══ EXERCISE INPUT ══
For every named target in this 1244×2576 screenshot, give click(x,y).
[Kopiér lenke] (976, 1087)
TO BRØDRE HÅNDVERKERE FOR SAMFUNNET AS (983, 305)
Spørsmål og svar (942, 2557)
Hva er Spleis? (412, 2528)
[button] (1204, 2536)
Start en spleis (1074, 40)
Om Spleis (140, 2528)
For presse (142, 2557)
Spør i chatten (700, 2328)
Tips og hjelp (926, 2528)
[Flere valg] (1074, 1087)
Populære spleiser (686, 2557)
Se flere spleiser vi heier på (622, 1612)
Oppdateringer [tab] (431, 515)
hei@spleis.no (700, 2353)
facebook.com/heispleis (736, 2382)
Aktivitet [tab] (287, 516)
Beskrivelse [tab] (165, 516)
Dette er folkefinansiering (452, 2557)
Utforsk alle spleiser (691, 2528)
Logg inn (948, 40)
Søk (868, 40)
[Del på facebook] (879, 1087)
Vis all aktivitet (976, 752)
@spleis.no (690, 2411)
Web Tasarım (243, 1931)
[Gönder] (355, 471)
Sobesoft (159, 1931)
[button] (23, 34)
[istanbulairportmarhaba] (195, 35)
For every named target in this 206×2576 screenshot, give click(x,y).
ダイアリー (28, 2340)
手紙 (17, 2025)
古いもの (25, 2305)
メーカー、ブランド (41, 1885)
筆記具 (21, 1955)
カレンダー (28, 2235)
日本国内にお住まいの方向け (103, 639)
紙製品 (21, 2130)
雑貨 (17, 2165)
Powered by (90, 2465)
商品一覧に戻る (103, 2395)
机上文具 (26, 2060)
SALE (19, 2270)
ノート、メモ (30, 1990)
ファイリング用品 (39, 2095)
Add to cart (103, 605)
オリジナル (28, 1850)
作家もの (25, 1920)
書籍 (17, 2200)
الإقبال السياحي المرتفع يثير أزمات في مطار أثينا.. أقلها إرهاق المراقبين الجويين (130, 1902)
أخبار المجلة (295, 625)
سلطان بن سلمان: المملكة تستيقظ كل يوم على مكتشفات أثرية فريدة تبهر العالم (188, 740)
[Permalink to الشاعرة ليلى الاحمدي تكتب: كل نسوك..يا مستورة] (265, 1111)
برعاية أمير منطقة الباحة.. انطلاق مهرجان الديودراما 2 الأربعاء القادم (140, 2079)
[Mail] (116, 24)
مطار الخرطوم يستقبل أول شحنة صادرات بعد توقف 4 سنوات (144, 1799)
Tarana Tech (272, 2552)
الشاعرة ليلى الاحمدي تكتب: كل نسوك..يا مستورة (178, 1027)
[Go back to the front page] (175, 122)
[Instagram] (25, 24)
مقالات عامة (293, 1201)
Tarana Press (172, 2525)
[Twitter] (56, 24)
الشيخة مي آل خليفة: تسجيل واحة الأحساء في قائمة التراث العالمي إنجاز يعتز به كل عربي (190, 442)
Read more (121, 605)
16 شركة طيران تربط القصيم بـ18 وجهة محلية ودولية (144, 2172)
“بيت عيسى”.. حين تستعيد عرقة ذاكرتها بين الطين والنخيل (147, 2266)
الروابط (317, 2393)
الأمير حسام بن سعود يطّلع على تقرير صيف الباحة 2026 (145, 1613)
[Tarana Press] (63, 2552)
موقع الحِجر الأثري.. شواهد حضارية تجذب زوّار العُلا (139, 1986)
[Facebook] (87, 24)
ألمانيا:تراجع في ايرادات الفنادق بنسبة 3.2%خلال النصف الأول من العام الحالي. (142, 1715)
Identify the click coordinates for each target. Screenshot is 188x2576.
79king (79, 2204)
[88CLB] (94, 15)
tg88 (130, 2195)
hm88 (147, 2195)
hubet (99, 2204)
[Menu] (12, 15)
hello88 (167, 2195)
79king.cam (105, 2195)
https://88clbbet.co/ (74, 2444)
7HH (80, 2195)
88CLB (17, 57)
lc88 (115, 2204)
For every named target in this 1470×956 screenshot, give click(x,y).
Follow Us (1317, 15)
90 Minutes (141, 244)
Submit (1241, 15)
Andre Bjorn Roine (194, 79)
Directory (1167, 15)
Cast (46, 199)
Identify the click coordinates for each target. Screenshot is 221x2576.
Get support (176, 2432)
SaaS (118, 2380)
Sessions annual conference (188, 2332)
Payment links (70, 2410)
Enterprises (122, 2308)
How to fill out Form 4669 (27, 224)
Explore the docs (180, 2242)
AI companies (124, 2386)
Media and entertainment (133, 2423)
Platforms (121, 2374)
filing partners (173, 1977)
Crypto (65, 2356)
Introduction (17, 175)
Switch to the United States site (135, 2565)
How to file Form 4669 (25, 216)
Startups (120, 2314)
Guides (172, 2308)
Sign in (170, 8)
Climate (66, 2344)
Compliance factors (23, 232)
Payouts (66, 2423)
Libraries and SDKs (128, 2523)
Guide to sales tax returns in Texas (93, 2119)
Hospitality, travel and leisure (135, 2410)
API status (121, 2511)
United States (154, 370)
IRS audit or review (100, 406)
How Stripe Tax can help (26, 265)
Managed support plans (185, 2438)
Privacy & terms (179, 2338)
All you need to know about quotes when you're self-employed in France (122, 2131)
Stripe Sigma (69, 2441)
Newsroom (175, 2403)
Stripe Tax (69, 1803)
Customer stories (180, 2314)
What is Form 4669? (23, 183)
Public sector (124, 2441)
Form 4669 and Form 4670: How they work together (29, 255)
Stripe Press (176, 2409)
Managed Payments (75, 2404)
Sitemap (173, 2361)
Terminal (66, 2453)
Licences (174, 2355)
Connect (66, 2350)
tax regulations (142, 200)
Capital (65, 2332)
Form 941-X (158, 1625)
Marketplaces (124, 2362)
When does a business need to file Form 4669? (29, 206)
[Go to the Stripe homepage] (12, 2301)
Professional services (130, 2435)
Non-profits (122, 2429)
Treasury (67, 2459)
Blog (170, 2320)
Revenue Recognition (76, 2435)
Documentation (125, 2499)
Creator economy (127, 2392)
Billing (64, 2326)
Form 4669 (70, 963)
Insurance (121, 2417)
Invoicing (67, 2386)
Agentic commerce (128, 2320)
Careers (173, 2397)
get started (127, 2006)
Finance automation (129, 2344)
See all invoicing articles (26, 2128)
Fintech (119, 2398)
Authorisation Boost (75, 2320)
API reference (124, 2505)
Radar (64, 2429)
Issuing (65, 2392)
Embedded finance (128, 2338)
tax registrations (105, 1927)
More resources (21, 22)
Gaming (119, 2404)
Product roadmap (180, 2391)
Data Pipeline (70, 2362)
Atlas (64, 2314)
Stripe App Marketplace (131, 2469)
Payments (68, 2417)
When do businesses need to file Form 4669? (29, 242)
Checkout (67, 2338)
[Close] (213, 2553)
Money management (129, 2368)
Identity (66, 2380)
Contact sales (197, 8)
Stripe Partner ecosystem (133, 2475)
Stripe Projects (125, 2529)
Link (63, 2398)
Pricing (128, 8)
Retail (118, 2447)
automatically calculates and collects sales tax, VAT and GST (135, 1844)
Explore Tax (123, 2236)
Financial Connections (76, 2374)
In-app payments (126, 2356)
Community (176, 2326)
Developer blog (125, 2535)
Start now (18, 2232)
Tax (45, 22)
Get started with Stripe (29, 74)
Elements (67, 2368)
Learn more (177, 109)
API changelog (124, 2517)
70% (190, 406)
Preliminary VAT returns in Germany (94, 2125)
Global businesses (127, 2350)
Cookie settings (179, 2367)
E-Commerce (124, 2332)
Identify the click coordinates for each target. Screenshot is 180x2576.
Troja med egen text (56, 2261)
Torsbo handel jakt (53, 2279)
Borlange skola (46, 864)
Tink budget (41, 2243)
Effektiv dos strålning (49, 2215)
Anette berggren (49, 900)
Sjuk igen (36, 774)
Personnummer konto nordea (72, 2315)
═══
WHAT IS EXPECTED: Give the count of lines in the data that contain the word "every", and write nothing besides it.

TASK SOLUTION: 3